Exercise data:
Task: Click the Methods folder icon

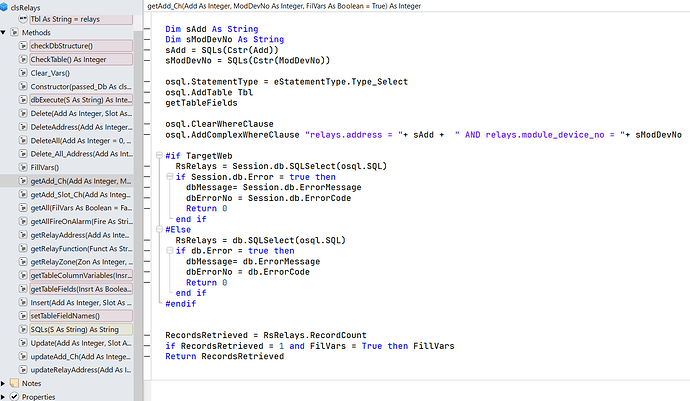Action: [x=12, y=33]
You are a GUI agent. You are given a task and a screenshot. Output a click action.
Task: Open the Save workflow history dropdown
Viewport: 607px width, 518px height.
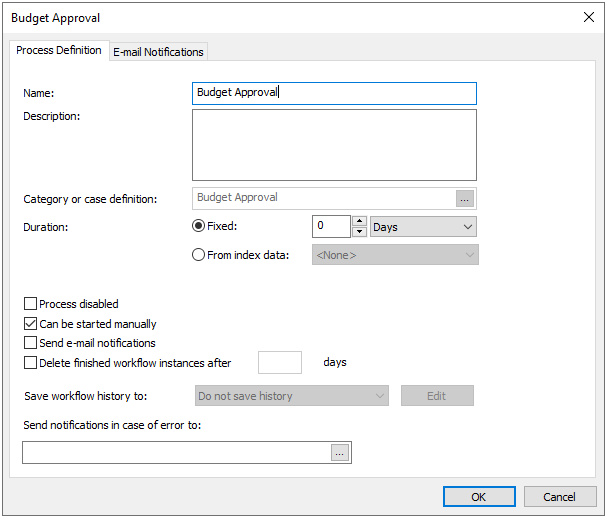pyautogui.click(x=290, y=396)
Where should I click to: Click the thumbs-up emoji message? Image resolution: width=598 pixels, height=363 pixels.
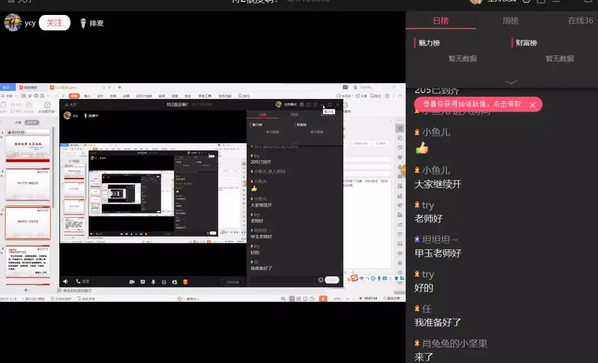coord(422,148)
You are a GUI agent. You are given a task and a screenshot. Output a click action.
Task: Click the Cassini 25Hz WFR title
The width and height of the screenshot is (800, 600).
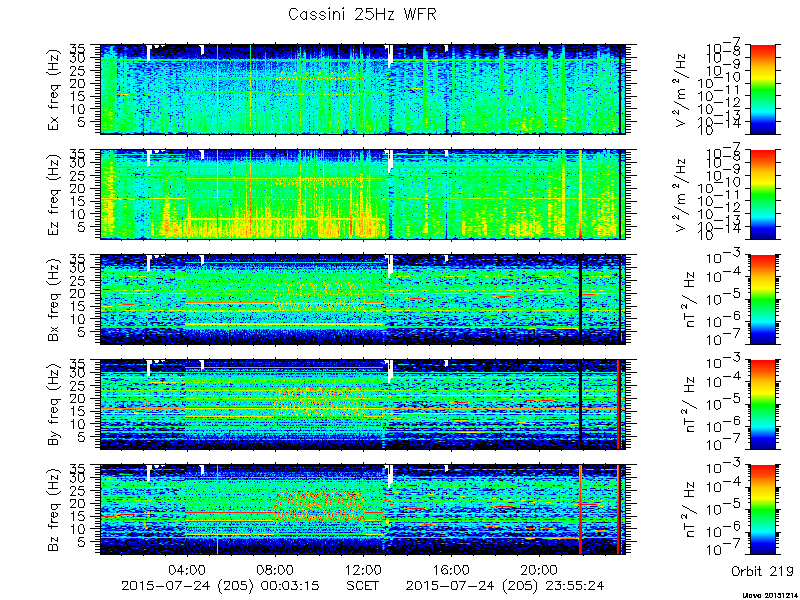(362, 14)
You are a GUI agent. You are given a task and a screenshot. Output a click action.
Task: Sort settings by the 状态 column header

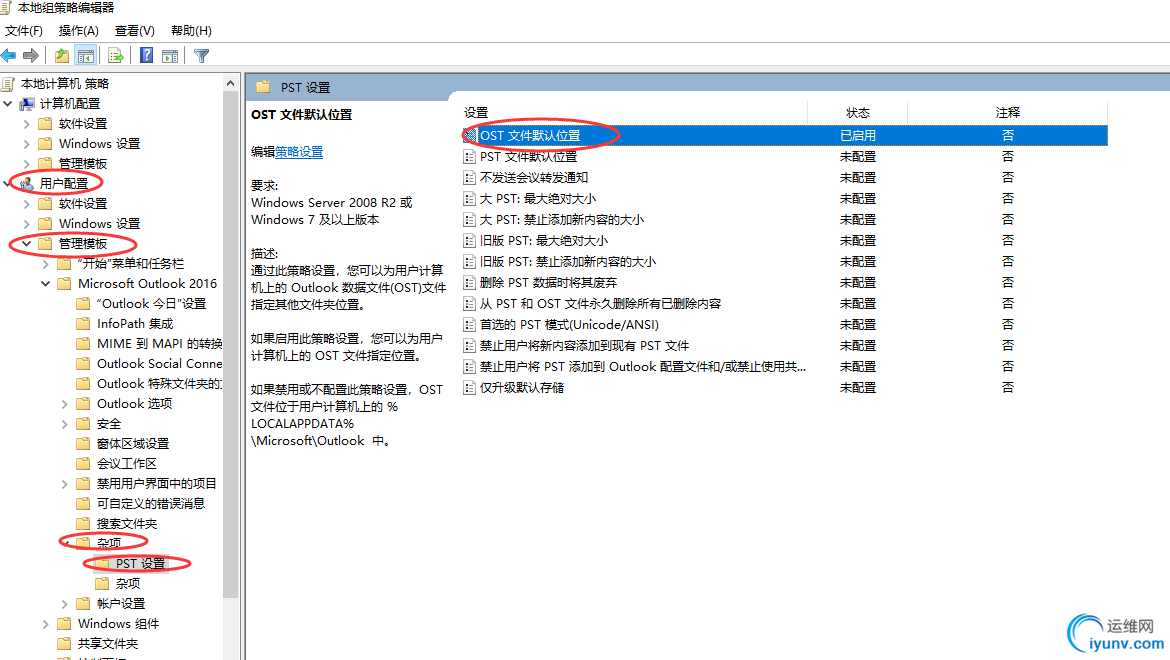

Problem:
Would you please print out all the records above exactly, minus any pictures?

Response box:
Task: Click the Methods folder icon

Action: [x=12, y=33]
You are a GUI agent. You are given a task and a screenshot. Output a click action.
Task: Open the Save workflow history dropdown
Viewport: 607px width, 518px height.
pyautogui.click(x=290, y=396)
Where should I click to: Click the thumbs-up emoji message? Image resolution: width=598 pixels, height=363 pixels.
coord(422,148)
You are a GUI agent. You are given a task and a screenshot. Output a click action.
Task: Click the Cassini 25Hz WFR title
The width and height of the screenshot is (800, 600).
(362, 14)
You are a GUI agent. You are given a task and a screenshot. Output a click action.
Task: Sort settings by the 状态 column header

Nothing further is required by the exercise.